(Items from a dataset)
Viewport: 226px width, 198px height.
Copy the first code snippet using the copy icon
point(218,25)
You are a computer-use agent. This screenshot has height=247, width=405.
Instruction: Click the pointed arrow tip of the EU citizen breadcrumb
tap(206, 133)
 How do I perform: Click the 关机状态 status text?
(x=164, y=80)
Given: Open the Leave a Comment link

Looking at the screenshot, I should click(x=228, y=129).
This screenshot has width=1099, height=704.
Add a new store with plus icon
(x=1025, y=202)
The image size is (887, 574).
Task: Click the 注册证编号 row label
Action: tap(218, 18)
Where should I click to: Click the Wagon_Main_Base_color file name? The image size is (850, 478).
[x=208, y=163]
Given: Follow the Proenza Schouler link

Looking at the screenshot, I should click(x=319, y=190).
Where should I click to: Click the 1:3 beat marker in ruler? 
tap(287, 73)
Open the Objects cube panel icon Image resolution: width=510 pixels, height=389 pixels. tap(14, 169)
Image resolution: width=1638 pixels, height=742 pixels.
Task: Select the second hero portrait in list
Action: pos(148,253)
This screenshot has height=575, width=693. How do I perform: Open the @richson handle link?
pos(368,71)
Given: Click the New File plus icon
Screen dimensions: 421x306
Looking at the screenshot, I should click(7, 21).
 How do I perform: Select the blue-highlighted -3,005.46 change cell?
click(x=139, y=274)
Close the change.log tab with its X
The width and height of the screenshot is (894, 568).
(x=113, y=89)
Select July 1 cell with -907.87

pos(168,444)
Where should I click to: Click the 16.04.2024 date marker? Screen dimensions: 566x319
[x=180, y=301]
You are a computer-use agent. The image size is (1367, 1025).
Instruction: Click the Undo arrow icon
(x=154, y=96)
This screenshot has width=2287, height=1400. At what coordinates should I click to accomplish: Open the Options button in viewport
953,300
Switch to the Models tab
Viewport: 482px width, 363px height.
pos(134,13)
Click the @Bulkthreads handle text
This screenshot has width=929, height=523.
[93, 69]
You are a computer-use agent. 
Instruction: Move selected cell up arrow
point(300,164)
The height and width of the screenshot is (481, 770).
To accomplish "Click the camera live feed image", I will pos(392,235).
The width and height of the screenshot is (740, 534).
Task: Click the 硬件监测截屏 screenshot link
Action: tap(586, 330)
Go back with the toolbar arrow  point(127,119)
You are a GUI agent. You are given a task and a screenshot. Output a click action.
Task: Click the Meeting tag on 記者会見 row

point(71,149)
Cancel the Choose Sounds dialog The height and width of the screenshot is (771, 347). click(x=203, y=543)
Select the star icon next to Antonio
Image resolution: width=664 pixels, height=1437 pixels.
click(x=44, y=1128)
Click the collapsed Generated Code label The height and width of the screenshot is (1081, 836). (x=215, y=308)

WRITTEN EXERCISE:
Retype the data from its first line through the line containing "Looking at the screenshot, I should click(x=228, y=129).", inclusive, with no changes.

TASK ANSWER:
Viewport: 226px width, 198px height.
Copy the first code snippet using the copy icon
point(218,25)
You are a computer-use agent. This screenshot has height=247, width=405.
Instruction: Click the pointed arrow tip of the EU citizen breadcrumb
tap(206, 133)
 How do I perform: Click the 关机状态 status text?
(x=164, y=80)
Given: Open the Leave a Comment link

Looking at the screenshot, I should click(x=228, y=129).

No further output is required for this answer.